#### Study text
....................
Reality sets in for recent UA graduates – The Arkansas Traveler

Reality sets in for recent UA graduates

By • September 30th, 2009 • 2:20 am.

By: Samuel Letchworth

While education is important, it’s no secret why most students have come to college: They want that diploma ticket to a better job, to the bigger money.

But as that graduation date inevitably creeps up, it might be easy for students to give in to the consternation about what happens after they toss the cap and gown into the air and are thrust headlong into the real world. Economic woes aren’t helping to abate anxieties, and the career field seems to loom before students like the gaping maw of a slumbering dragon.

There also seems to be a popular sentiment in this day and age that a bachelor’s degree doesn’t hold the same weight that it used to.

“The most important thing is what you do in addition to your degree,” said Angela Williams, associate director of career education at the UA Career Development Center. “Work experience, coupled with a bachelor’s degree, is what employers are looking for. Students always do well to involve themselves in any activities and organizations that will look good on a resume.”

The CDC, located in the Arkansas Union, offers a variety of services for post-graduate preparation, including practice interviews, resume editing and counseling on how students should present themselves professionally in the business world.

“There are a lot of tricks of the trade,” Williams said. “It is a competitive market out there. Every employer is looking for someone who can think on their feet. That, in essence, is the interview process. Students who know what they want and how to job search will be successful. Those skills are what we try to equip people with.”

Success after graduation, though, is varied. Sam Burns, a UA graduate with a bachelor’s degree in biochemistry, found a job doing research at the University of Arkansas for Medical Sciences after he graduated. MATT GRAD 01bw“It pays surprisingly well,” Burns said, “and it has inspired me to go to medical school. I didn’t know I wanted to be a doctor before I took this job.”

Stephen Coger, another UA graduate with a degree in English, has also found work in his field of interest. He currently teaches English in Argentina.

But some other UA graduates have had a rather different experience finding jobs after college.

Blaine Mosley graduated from the UA in 2008 with a degree in English and emphasis in creative writing, and his job search proved difficult.

“For six months after graduation I was on the Internet, looking in the paper, going all around town applying for work. I sent out probably 2,000 resumes all across the country,” Mosley said. “‘I am a marketable commodity with a degree,’ I thought to myself. I applied for every kind of job, from forest ranger to manager of a corrugated cardboard box factory. Whether I was underqualified or overqualified for the job, I applied, anyway.”

Mosley received hardly any call-backs from the places to which he applied.

“Mostly, the only people who contacted me were from scams or pyramid schemes,” he said.

The job he settled for was cooking at the Flying Burrito, where he is currently employed.

“Truly, it is not what you know but who you know,” Mosley said. “I concluded that I have a B.A. in B.S. I feel like a castaway. I’m on the verge of making friends with a volleyball named Wilson.”

Kyle Wasser, who double-majored in South American Studies and Spanish, did find work in his field but decided against it.

“I make more money delivering pizza than I could make being a translator,” Wasser said. “I learned a lot at the university, but for all the good my diploma has done for me I might as well have rolled it up and smoked it. I’m just going to save up money and ride a bike across South America.”

But while life after graduation remains a toss-up mystery for some, not many students seemed to regret the experience and accomplishment of earning a degree.

As far as students finding a job they love after graduation, Williams said, “If there’s a will, there’s a way. Know what you want and pursue it consistently. And if you find a job you love, you’ll never have to work a day in your life.”
....................
#### Provided data

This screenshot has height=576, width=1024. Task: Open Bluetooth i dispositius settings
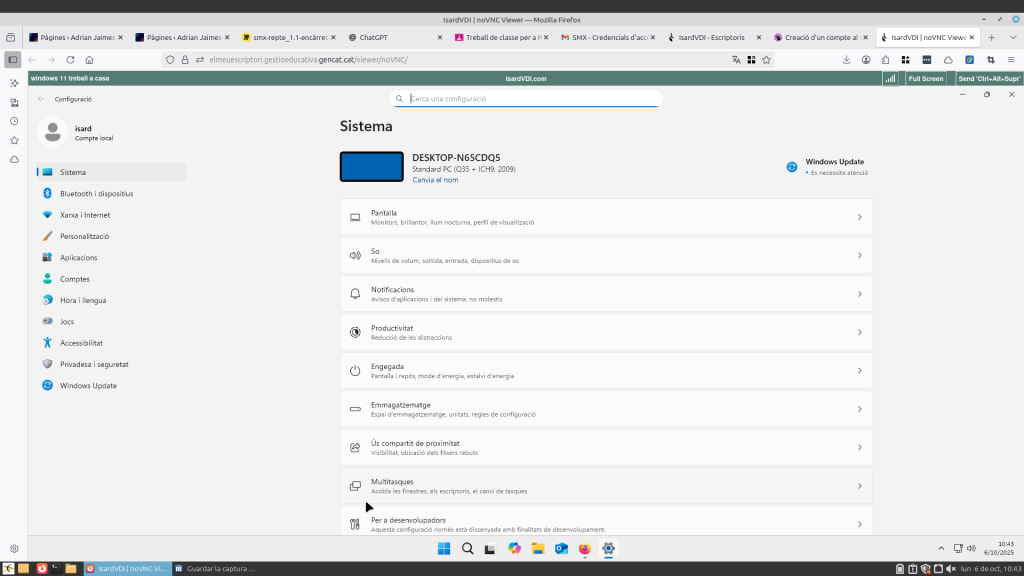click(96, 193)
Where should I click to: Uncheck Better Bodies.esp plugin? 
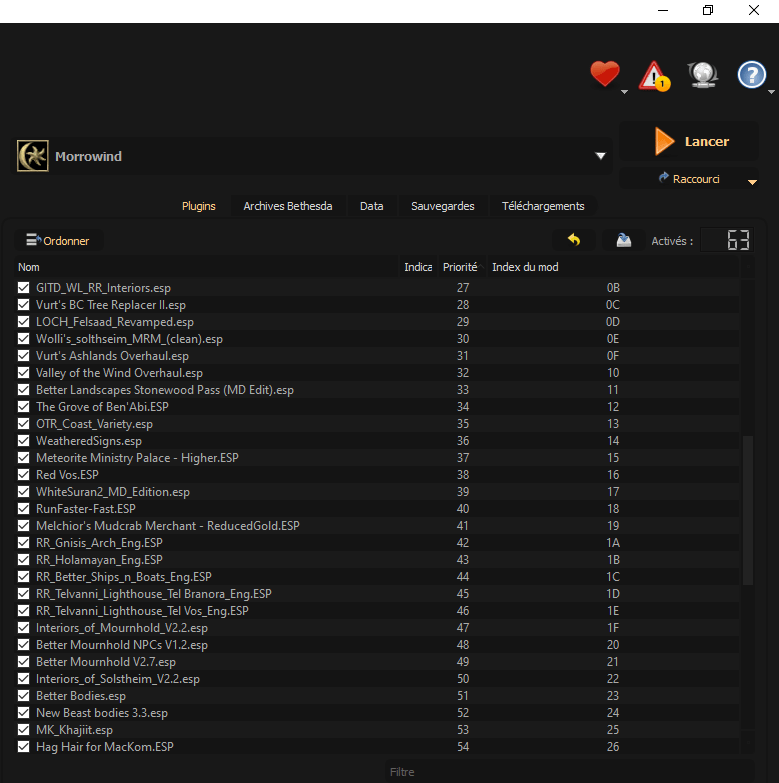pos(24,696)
....................
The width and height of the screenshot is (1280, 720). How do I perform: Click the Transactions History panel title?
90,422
....................
#### Work instruction A
In the graduates article, in which country does Stephen Coger currently teach English?
#### Work instruction B
Turn the paragraph of the graduates article that begins "The CDC, located in the Arkansas Union" into a short bulleted list that keeps its main facts.
#### Work instruction C
Put this sentence from the graduates article into Spanish: "Mosley received hardly any call-backs from the places to which he applied."

#### Reply A
Argentina.

#### Reply B
- The CDC is in the Arkansas Union.
- It offers services to prepare students for life after graduation:
  - practice interviews
  - resume editing
  - counseling on how to present themselves professionally in the business world

#### Reply C
Mosley casi no recibió llamadas de los lugares a los que envió solicitudes.